Problem to work on ::
Would you write out the lines below exactly, from the one containing "Switch to the Configure Analytics tab" to the very last, but without the pictures?

[Saved entries]
▶
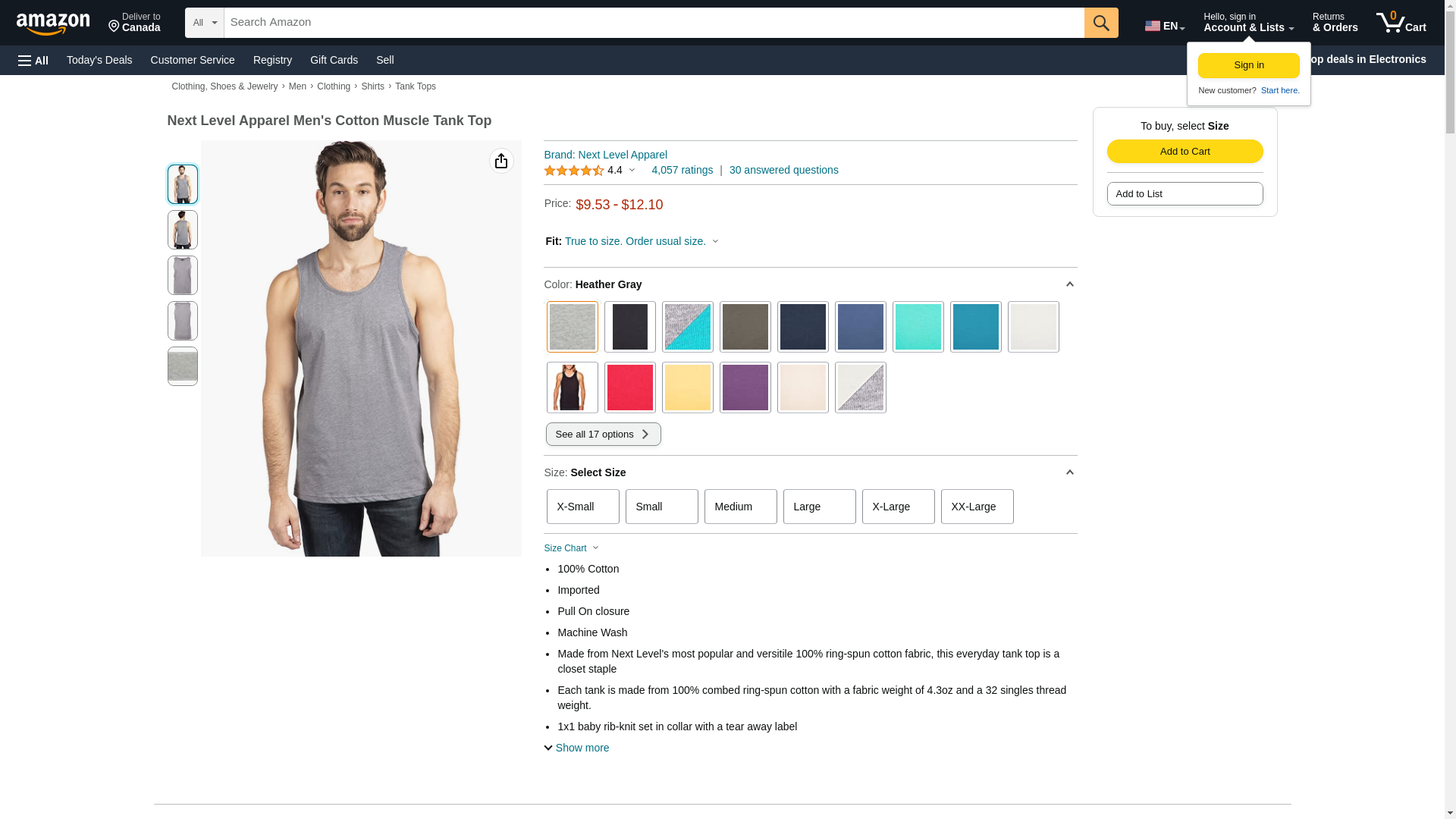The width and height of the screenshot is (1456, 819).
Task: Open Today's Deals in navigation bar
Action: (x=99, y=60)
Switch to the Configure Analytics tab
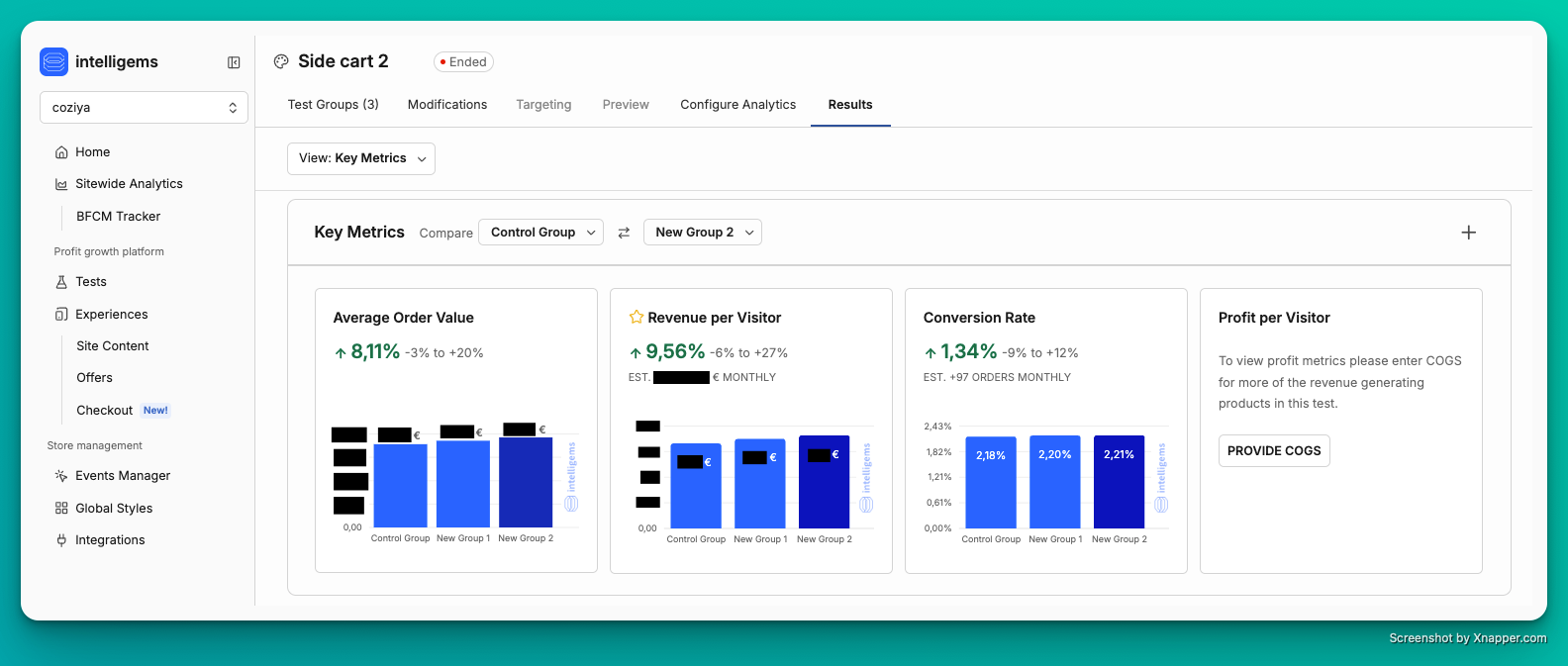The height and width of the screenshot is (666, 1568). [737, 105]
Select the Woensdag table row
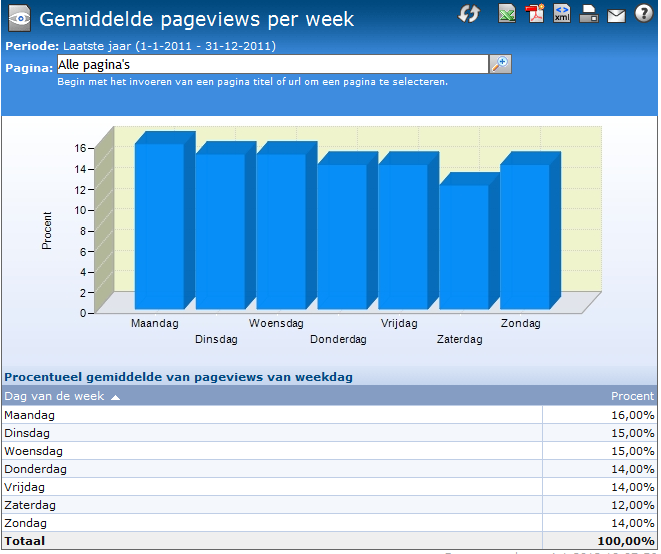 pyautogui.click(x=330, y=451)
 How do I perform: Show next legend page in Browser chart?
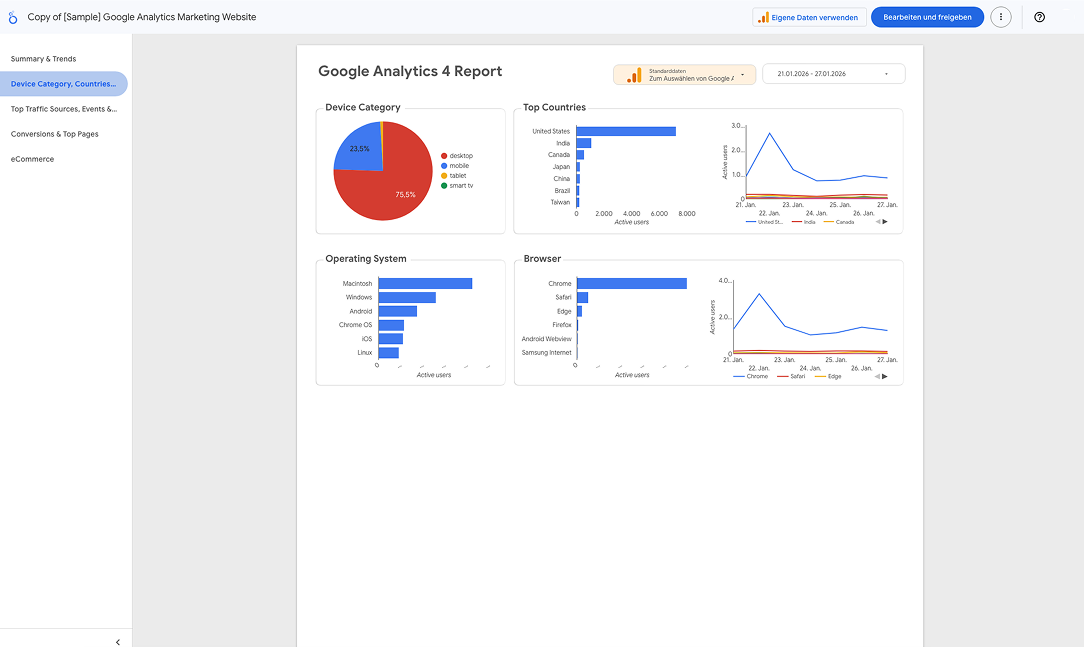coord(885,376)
◀
Solved exercise ::
Switch to the Configure Analytics tab
The height and width of the screenshot is (666, 1568). [737, 105]
Select the Woensdag table row
 pyautogui.click(x=330, y=451)
 How do I perform: Show next legend page in Browser chart?
coord(885,376)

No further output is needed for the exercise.